◆ **GIVEN TASK**: List every line of the data below that contains the word "purple".

◆ **DATA ENTRIES**:

--------------------

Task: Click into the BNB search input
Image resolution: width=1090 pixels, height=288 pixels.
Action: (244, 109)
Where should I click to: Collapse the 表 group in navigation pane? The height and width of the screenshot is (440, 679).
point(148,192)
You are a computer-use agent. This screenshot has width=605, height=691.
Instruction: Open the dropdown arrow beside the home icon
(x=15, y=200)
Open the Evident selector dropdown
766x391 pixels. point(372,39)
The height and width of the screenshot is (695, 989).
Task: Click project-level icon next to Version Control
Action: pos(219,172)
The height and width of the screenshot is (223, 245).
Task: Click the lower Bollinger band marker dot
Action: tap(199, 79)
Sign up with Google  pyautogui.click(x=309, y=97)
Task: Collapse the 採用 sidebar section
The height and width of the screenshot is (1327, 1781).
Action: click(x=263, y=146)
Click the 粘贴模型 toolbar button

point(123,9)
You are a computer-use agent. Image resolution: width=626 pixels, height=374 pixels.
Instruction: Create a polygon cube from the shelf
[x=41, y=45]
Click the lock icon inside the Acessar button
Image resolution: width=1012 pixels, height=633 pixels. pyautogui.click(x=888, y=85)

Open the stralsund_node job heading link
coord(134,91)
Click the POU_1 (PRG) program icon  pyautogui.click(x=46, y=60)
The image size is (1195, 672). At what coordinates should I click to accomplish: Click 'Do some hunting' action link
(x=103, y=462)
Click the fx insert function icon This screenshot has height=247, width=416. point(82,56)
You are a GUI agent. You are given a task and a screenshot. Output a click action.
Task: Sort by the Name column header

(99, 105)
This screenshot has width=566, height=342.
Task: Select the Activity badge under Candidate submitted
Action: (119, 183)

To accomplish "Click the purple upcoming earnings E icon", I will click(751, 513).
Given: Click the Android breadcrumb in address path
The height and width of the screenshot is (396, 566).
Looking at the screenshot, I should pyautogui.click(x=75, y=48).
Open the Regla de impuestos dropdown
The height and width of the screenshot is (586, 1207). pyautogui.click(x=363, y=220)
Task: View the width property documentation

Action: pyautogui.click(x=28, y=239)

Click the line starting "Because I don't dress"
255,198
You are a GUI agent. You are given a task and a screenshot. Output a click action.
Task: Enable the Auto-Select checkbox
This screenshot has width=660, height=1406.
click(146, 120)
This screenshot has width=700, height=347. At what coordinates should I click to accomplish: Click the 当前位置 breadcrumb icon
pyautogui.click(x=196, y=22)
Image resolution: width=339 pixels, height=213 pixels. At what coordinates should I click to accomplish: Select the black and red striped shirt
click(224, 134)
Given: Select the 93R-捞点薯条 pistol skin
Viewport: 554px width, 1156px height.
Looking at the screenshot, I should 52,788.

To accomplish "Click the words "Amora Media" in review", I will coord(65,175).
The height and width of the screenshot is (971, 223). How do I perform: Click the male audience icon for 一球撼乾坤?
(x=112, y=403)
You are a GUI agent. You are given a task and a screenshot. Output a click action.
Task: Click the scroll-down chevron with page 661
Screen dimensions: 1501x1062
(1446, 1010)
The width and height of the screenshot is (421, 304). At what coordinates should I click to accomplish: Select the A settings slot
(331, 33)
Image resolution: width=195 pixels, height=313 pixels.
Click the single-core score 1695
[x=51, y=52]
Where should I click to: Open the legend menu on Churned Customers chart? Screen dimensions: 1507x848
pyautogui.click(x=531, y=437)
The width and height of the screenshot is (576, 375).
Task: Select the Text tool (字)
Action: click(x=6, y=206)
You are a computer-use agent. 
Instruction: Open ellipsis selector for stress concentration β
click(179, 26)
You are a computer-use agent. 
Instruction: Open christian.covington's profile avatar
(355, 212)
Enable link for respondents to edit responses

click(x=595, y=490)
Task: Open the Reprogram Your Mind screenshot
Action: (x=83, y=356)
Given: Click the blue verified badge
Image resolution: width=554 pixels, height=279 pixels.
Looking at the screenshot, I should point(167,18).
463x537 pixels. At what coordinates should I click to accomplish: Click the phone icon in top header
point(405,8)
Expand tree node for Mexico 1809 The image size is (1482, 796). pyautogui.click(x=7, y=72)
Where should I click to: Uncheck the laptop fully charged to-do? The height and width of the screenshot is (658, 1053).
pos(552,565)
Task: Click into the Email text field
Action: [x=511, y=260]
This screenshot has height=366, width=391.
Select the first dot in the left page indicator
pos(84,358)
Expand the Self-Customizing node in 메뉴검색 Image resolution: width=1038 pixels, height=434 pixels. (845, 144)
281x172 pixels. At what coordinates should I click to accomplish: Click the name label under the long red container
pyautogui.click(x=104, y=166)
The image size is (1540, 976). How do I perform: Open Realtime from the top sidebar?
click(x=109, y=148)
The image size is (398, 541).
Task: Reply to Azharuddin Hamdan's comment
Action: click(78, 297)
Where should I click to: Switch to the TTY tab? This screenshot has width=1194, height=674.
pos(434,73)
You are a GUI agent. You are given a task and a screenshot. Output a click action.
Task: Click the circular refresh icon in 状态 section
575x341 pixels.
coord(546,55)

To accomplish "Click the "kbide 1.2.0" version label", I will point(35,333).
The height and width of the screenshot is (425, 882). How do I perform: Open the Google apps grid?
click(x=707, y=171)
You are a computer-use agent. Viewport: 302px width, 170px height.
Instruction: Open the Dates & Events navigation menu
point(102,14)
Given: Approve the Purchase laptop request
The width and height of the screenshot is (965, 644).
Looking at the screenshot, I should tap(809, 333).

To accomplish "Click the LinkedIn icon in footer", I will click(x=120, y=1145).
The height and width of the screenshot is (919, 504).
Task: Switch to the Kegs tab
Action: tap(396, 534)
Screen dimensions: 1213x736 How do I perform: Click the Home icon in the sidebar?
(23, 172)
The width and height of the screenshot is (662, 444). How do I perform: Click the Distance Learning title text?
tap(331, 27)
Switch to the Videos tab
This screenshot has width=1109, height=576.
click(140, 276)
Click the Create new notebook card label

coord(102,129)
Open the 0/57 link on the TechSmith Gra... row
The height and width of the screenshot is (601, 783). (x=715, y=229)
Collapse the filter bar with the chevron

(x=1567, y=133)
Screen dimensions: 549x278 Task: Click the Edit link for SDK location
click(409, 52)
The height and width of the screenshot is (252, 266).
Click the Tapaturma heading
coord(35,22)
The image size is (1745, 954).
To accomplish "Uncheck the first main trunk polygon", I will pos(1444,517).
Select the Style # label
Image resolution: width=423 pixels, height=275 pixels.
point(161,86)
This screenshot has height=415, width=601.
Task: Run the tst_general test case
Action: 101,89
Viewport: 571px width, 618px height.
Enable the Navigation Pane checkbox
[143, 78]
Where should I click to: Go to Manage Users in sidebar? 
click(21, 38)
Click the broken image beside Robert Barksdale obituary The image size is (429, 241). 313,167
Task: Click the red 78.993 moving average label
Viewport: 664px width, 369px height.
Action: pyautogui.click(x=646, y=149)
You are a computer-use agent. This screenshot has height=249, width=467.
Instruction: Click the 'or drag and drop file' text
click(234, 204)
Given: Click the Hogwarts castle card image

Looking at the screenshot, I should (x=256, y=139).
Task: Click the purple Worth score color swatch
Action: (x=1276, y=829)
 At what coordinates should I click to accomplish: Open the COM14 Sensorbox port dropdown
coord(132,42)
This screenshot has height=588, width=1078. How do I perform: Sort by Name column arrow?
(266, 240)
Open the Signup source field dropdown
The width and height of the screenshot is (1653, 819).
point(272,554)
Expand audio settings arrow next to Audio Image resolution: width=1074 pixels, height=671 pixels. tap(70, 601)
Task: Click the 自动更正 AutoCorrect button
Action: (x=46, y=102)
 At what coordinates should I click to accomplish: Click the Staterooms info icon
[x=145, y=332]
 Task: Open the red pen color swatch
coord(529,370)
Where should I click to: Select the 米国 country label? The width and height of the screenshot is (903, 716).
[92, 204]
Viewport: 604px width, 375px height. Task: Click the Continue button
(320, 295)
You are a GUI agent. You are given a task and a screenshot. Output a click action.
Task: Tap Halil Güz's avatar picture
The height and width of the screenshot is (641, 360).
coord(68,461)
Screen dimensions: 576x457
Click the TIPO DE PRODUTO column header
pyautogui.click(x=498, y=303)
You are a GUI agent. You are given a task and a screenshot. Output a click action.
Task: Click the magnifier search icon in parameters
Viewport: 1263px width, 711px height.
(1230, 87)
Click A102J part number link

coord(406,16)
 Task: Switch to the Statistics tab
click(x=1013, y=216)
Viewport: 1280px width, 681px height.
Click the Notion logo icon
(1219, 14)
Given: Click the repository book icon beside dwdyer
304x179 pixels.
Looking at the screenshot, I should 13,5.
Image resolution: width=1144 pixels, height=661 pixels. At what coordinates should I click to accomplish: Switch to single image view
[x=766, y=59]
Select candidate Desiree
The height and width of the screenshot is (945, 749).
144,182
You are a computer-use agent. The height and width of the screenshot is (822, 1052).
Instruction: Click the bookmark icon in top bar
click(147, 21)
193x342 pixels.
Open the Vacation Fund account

--------------------

◆ **TASK RESULT**:
To accomplish "Click the purple upcoming earnings E icon", I will click(751, 513).
Task: Click the purple Worth score color swatch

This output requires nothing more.